*Bagian Dokumen*.
-=-=-=-=-

Kata bapak, “Hidup itu seperti musafir yang sedang
dalam perjalanan menuju suatu tempat. Dunia, adalah tempat numpang minumnya.
Sebentar saja hidup di dunia ini. Lalu setelahnya, musafir kembali meneruskan
perjalanannya lagi”.
***
Tiba-tiba, aku menjadi sosok yang cengeng ketika
berbicara segala sesuatu tentang bapak. Tentang ayahku.
Sejak kecil, aku memang sudah dekat dengan bapak
daripada ibu. Sehingga bagiku, aku lebih takut dimarahi ibu daripada dimarahi
bapak. Mungkin berbanding terbalik dengan keluarga-keluarga lain. Yang mana,
bapak lebih ditakuti daripada ibu oleh anak-anaknya.

-=-=-=-=-

*Data Tercatat*.
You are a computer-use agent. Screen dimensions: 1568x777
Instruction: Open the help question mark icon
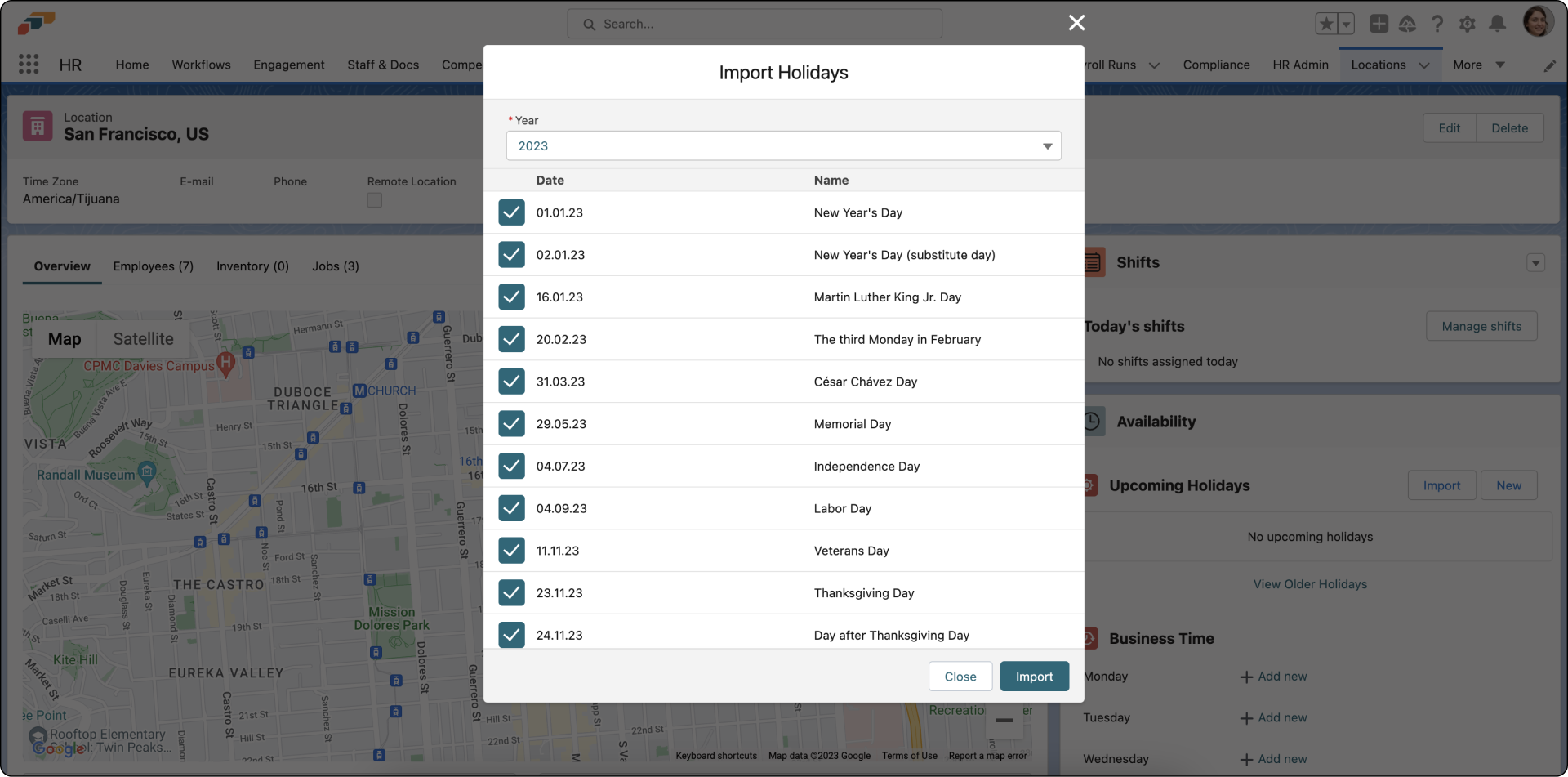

-=-=-=-=-

*Tujuan Tugas A*. Tuliskan semua kata ulang bertanda hubung yang muncul dalam kisah tentang bapak, sesuai urutan kemunculannya.
*Tujuan Tugas B*. Teruskan kisah tentang bapak ini mulai dari setelah kalimat terakhirnya.

*Jawaban A*. Tiba-tiba, keluarga-keluarga, anak-anaknya

*Jawaban B*.
Sejak kecil pula, kedekatanku dengan bapak mulai
terjalin mesra. Selain anak pertama, aku pun merupakan anak perempuan
satu-satunya di keluarga kami. Sehingga, bapak menjadi sangat penyayang
kepadaku. Ketika masuk taman kanak-kanak, bapak selalu mengangantar jemputku
dengan sepeda balap kesayangannya. Mengantar mengaji juga setiap sorenya.
Dimana posisi dudukku di belakang kemudi bapak, dan yang didepan adalah adik
sulungku.
***
Menginjak smp, aku masih selalu diantar jemput bapak
setiap berangkat sekolah. Dengan dalih, transportasi umum terlalu rumit untuk
sampai ke sekolahku waktu itu. Meskipun, sekolahku merupakan salah satu sekolah
favorit di kotaku. Tapi, medan yang harus ditempuh untuk sampai ke sana,
memanglah cukup sulit. Sehingga, bapak mengorbankan diri, harta dan waktunya
untuk putri kecil kesayangannya ini. Sering, jika aku ada les tambahan, bapak
sudah standby di tempatnya biasa menjemputku. Kadang, beliau mengobrol
dengan bapak lain, yang juga turut menjemput anaknya. Dan malah, berteman akrab
dengan bapak temanku itu.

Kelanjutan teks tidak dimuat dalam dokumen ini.